## [GIVEN TASK A]
Give the name of every person who posted in the starter guns thread.
## [GIVEN TASK B]
Output the passage of the starter guns thread starting with "Check around. These" and going on through "cheaper to shoot.".

## [EXCERPT TO READ]
-- BEGIN --

# Starter Guns



## Daniel Lybbert (Nov 23, 2010)

Broke my NEF starter gun. Now I got to get another one. Which one is the best? Id like one that lasts longer than a year. It needs to shoot .22 also.


----------



## Geoff Empey (Jan 8, 2008)

Kevin and I bought the Gun-X it is not available in .22 though if you can do with a .209 or .32 they are the best. http://www.gunxusa.com/GunX/Home.html We bought ours from John Apostolis at Canadian Gun Dog supply he has Alfa .22 in stock though I don't know a lot about the Alfa http://www.canadiangundogsupply.com/ALFA


----------



## Dave Colborn (Mar 25, 2009)

http://www.8mmblankgun.com/proddetail.php?prod=38-650 We have used some of these for years, and if you keep them clean they do well. 





Check around. These guys have different caliber blanks. If not, just buy a 12 shot 22 pistol.


----------



## eric squires (Oct 16, 2008)

I would go for the one that uses 209 primers. They are a lot cheaper to shoot.


----------



## Jeff Oehlsen (Apr 7, 2006)

Just buy a gun and shoot blanks out of it.


----------



## Howard Knauf (May 10, 2008)

I use a .38 and load my own blanks for a cost of about $2 a box. Much cheaper and I get some quality "me" time.

-- END --

## [SOURCE MATERIAL]
-- BEGIN --

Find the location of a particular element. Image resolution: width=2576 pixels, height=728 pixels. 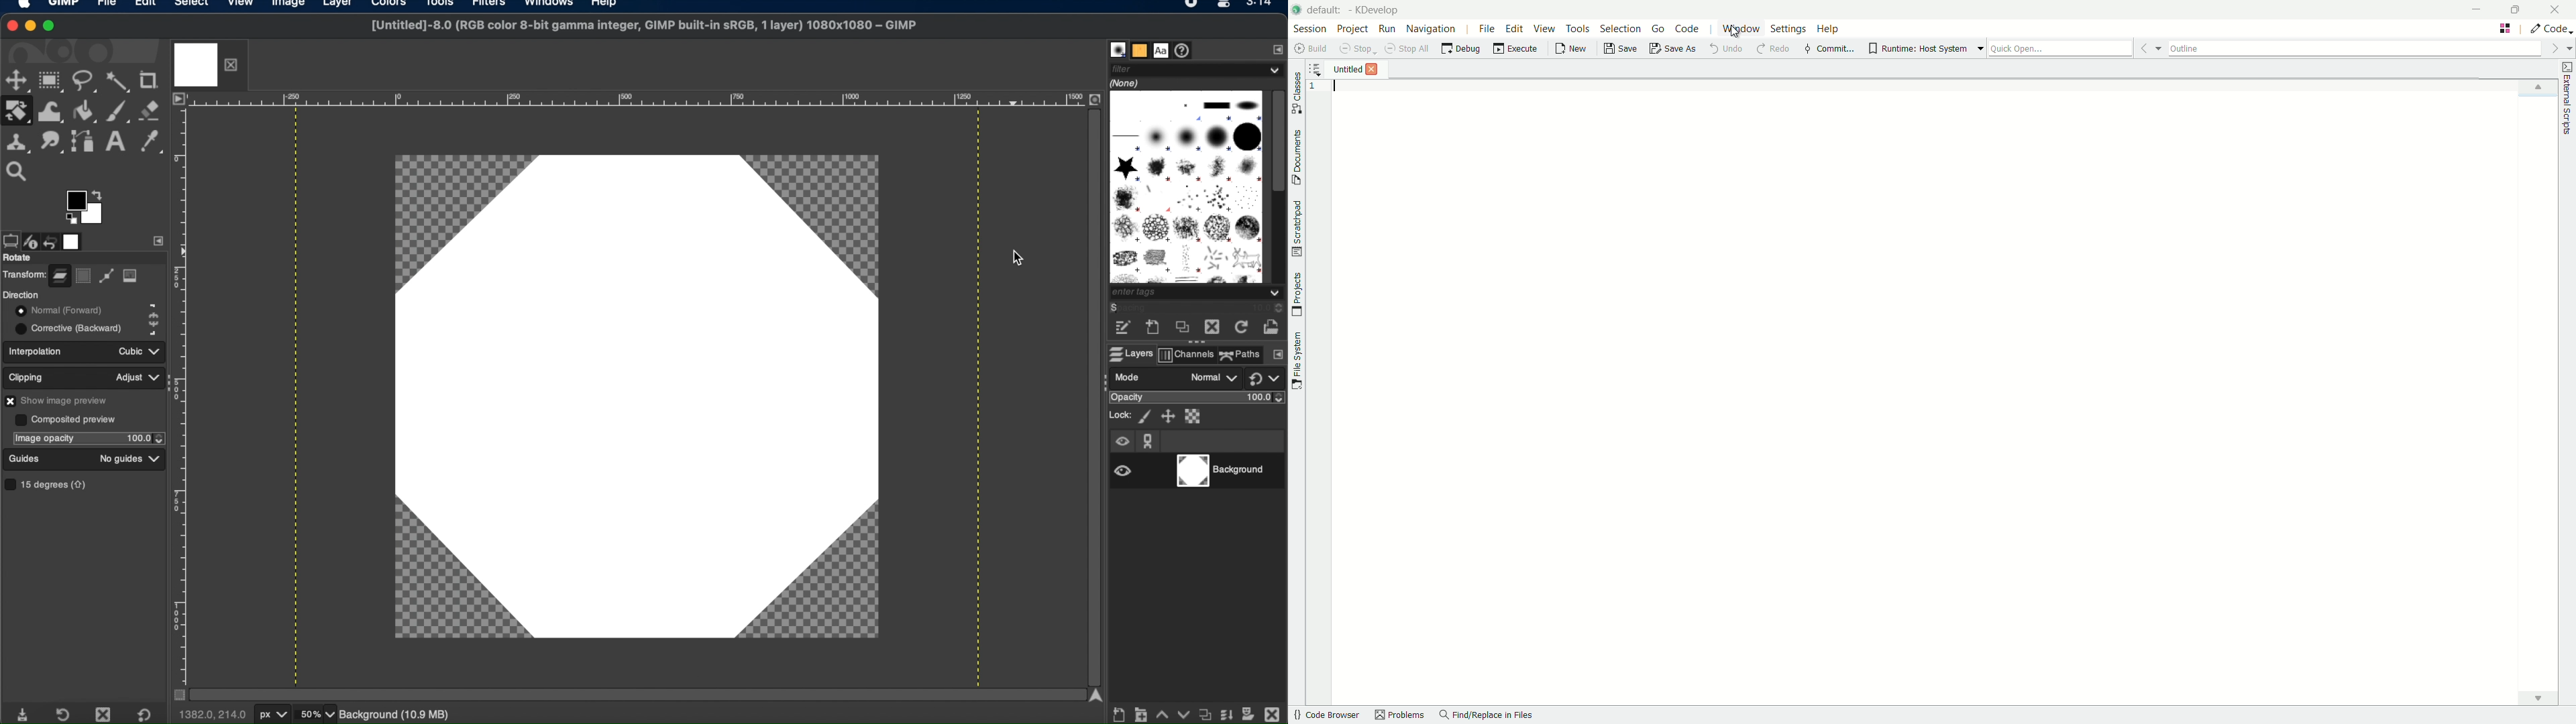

-- END --

## [WORKED ANSWER A]
Daniel Lybbert
Geoff Empey
Dave Colborn
eric squires
Jeff Oehlsen
Howard Knauf

## [WORKED ANSWER B]
Check around. These guys have different caliber blanks. If not, just buy a 12 shot 22 pistol.


----------



## eric squires (Oct 16, 2008)

I would go for the one that uses 209 primers. They are a lot cheaper to shoot.